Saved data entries
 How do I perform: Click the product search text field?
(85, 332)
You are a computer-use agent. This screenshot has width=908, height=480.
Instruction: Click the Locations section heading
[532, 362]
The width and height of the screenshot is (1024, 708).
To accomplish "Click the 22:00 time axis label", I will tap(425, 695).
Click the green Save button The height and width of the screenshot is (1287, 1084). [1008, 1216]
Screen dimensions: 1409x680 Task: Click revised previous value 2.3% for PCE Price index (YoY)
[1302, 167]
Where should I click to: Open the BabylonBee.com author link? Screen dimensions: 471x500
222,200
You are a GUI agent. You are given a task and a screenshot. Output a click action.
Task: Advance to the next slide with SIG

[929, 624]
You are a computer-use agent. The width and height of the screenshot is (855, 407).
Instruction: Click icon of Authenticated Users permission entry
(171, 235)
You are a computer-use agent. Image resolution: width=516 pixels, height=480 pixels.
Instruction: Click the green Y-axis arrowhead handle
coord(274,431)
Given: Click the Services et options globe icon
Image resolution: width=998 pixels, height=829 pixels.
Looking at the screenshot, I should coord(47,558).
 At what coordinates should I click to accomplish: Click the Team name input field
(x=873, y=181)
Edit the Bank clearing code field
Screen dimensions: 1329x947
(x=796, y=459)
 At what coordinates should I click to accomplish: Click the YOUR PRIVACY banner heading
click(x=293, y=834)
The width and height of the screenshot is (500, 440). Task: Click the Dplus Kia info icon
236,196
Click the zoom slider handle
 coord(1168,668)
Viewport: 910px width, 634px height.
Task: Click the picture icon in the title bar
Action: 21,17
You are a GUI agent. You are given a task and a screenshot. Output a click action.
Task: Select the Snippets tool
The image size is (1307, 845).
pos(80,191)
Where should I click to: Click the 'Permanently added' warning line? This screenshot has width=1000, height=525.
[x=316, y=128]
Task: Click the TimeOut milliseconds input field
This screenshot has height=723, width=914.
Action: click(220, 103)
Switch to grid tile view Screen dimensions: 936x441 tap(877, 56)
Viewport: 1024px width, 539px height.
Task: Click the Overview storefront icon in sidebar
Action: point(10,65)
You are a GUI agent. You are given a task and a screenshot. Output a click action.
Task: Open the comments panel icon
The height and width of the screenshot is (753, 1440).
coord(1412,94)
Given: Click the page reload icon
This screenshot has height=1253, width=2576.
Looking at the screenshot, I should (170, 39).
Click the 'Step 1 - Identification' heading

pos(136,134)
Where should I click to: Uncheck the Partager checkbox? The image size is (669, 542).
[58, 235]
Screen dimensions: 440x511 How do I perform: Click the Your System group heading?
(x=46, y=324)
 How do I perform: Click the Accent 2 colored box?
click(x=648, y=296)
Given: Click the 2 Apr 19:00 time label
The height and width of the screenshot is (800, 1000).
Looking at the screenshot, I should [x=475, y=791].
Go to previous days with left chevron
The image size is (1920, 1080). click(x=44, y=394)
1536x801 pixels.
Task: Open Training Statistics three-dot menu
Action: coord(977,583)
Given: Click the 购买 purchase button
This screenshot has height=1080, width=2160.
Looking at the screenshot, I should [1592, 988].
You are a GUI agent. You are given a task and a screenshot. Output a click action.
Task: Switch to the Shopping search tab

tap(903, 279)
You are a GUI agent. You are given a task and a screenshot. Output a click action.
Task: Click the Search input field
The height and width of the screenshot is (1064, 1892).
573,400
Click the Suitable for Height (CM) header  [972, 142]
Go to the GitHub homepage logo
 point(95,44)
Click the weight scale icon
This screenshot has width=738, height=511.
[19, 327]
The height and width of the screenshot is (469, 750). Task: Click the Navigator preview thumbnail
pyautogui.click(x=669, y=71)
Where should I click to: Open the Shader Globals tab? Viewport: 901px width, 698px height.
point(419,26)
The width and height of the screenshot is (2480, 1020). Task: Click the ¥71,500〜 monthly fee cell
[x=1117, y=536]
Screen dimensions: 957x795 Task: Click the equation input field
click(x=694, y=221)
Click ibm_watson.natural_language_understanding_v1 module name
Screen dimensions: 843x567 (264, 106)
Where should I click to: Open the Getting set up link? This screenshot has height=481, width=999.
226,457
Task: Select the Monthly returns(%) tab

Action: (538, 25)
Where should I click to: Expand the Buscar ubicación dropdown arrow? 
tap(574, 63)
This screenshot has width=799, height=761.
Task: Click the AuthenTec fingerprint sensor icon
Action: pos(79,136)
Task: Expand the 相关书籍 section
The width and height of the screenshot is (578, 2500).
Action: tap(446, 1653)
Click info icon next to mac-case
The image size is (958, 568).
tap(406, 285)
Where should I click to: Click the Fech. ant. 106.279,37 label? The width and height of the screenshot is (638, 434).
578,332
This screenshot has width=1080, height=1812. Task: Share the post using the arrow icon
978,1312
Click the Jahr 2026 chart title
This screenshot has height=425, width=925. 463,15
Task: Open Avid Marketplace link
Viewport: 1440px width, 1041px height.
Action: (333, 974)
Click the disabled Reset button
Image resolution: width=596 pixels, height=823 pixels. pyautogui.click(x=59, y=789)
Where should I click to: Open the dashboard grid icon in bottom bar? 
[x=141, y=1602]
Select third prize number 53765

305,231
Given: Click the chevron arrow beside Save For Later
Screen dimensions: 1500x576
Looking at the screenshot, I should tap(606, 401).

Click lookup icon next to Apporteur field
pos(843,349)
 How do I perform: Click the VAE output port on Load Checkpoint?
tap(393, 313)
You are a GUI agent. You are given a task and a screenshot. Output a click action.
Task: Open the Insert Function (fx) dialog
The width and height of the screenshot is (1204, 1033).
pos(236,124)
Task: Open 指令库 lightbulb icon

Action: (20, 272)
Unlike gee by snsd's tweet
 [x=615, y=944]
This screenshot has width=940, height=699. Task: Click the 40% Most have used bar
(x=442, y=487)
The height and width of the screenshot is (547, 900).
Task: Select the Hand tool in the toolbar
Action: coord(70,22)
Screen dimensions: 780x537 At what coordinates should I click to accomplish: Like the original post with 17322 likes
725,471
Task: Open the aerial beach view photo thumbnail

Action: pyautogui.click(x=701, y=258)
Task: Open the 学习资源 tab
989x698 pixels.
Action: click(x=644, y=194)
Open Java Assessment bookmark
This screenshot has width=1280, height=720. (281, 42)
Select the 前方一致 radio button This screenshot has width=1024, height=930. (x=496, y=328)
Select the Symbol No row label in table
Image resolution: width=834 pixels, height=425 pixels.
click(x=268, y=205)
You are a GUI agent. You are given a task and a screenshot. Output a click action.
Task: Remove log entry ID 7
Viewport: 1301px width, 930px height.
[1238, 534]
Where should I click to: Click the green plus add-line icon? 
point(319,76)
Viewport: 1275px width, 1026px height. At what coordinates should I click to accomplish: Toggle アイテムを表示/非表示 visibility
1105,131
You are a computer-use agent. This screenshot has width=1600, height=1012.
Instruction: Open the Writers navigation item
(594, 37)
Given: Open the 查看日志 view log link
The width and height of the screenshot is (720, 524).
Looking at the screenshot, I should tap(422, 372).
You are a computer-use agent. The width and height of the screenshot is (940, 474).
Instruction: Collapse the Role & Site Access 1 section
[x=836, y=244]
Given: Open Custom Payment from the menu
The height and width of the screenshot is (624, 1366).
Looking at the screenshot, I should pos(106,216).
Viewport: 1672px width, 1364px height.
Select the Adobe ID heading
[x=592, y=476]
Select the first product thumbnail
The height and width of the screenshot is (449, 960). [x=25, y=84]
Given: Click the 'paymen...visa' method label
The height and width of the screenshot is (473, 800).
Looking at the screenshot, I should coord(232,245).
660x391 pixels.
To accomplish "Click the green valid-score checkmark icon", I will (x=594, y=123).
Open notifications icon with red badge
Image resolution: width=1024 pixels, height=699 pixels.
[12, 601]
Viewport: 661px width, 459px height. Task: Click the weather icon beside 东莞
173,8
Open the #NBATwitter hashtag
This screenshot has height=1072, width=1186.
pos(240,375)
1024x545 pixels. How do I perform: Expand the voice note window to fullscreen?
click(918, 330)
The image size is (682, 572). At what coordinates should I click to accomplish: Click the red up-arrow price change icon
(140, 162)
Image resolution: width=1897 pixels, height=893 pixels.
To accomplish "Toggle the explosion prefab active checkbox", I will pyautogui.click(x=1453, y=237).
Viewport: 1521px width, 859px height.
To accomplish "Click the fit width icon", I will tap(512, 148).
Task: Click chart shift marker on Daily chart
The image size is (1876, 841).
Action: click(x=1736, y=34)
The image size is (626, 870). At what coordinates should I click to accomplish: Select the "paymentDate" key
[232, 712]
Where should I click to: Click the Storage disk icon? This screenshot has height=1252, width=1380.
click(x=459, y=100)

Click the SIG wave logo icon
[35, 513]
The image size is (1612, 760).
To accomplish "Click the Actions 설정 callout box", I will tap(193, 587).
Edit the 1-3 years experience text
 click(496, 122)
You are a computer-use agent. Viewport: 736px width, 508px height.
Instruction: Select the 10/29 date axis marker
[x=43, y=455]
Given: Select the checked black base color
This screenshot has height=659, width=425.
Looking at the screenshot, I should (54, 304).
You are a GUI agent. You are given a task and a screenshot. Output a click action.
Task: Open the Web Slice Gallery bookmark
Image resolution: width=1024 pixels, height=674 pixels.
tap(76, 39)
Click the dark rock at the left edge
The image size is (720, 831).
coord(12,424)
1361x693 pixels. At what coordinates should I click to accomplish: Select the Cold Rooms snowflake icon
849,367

What is needed —
In the entries above, one line contains "This screenshot has width=940, height=699." and another contains "has width=1600, height=1012.". Reproduce exactly those two lines and the lines between them, nothing else.

Output of the task —
This screenshot has width=940, height=699. Task: Click the 40% Most have used bar
(x=442, y=487)
The height and width of the screenshot is (547, 900).
Task: Select the Hand tool in the toolbar
Action: coord(70,22)
Screen dimensions: 780x537 At what coordinates should I click to accomplish: Like the original post with 17322 likes
725,471
Task: Open the aerial beach view photo thumbnail

Action: pyautogui.click(x=701, y=258)
Task: Open the 学习资源 tab
989x698 pixels.
Action: click(x=644, y=194)
Open Java Assessment bookmark
This screenshot has width=1280, height=720. (281, 42)
Select the 前方一致 radio button This screenshot has width=1024, height=930. (x=496, y=328)
Select the Symbol No row label in table
Image resolution: width=834 pixels, height=425 pixels.
click(x=268, y=205)
You are a GUI agent. You are given a task and a screenshot. Output a click action.
Task: Remove log entry ID 7
Viewport: 1301px width, 930px height.
[1238, 534]
Where should I click to: Click the green plus add-line icon? 
point(319,76)
Viewport: 1275px width, 1026px height. At what coordinates should I click to accomplish: Toggle アイテムを表示/非表示 visibility
1105,131
You are a computer-use agent. This screenshot has width=1600, height=1012.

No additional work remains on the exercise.